> **Written instruction**: Copy the following lines exactly as they appear.

* Start Data extract *

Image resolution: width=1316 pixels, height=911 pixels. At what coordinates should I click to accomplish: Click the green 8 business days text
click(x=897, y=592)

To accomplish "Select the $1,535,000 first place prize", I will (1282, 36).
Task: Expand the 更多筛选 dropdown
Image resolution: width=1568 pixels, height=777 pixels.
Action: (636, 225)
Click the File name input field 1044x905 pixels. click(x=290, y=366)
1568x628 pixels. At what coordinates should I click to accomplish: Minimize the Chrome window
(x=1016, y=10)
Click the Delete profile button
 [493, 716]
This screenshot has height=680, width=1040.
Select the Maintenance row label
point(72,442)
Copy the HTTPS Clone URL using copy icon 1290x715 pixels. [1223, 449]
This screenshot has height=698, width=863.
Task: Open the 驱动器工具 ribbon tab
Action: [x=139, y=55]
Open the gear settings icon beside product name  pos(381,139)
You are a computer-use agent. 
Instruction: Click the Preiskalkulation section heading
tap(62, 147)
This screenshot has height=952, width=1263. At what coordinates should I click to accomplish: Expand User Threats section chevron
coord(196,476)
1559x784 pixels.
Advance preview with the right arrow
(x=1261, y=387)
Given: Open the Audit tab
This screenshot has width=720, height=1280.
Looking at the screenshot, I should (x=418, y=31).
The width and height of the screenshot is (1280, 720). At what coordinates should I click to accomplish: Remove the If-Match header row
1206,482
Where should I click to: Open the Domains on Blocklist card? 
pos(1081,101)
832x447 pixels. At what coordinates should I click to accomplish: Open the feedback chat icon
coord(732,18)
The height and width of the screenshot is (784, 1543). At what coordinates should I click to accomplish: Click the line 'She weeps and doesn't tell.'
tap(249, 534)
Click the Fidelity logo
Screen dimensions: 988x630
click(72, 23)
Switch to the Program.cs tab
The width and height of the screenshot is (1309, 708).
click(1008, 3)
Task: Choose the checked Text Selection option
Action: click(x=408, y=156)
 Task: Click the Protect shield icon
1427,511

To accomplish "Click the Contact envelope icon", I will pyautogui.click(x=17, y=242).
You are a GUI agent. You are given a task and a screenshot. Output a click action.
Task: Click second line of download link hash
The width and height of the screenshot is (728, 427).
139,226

* End Data extract *

> **Reply to the exercise**:
Image resolution: width=1316 pixels, height=911 pixels. At what coordinates should I click to accomplish: Click the green 8 business days text
click(x=897, y=592)

To accomplish "Select the $1,535,000 first place prize", I will (1282, 36).
Task: Expand the 更多筛选 dropdown
Image resolution: width=1568 pixels, height=777 pixels.
Action: (636, 225)
Click the File name input field 1044x905 pixels. click(x=290, y=366)
1568x628 pixels. At what coordinates should I click to accomplish: Minimize the Chrome window
(x=1016, y=10)
Click the Delete profile button
 [493, 716]
This screenshot has height=680, width=1040.
Select the Maintenance row label
point(72,442)
Copy the HTTPS Clone URL using copy icon 1290x715 pixels. [1223, 449]
This screenshot has height=698, width=863.
Task: Open the 驱动器工具 ribbon tab
Action: [x=139, y=55]
Open the gear settings icon beside product name  pos(381,139)
You are a computer-use agent. 
Instruction: Click the Preiskalkulation section heading
tap(62, 147)
This screenshot has height=952, width=1263. At what coordinates should I click to accomplish: Expand User Threats section chevron
coord(196,476)
1559x784 pixels.
Advance preview with the right arrow
(x=1261, y=387)
Given: Open the Audit tab
This screenshot has width=720, height=1280.
Looking at the screenshot, I should (x=418, y=31).
The width and height of the screenshot is (1280, 720). At what coordinates should I click to accomplish: Remove the If-Match header row
1206,482
Where should I click to: Open the Domains on Blocklist card? 
pos(1081,101)
832x447 pixels. At what coordinates should I click to accomplish: Open the feedback chat icon
coord(732,18)
The height and width of the screenshot is (784, 1543). At what coordinates should I click to accomplish: Click the line 'She weeps and doesn't tell.'
tap(249, 534)
Click the Fidelity logo
Screen dimensions: 988x630
click(72, 23)
Switch to the Program.cs tab
The width and height of the screenshot is (1309, 708).
click(1008, 3)
Task: Choose the checked Text Selection option
Action: click(x=408, y=156)
 Task: Click the Protect shield icon
1427,511

To accomplish "Click the Contact envelope icon", I will pyautogui.click(x=17, y=242).
You are a GUI agent. You are given a task and a screenshot. Output a click action.
Task: Click second line of download link hash
The width and height of the screenshot is (728, 427).
139,226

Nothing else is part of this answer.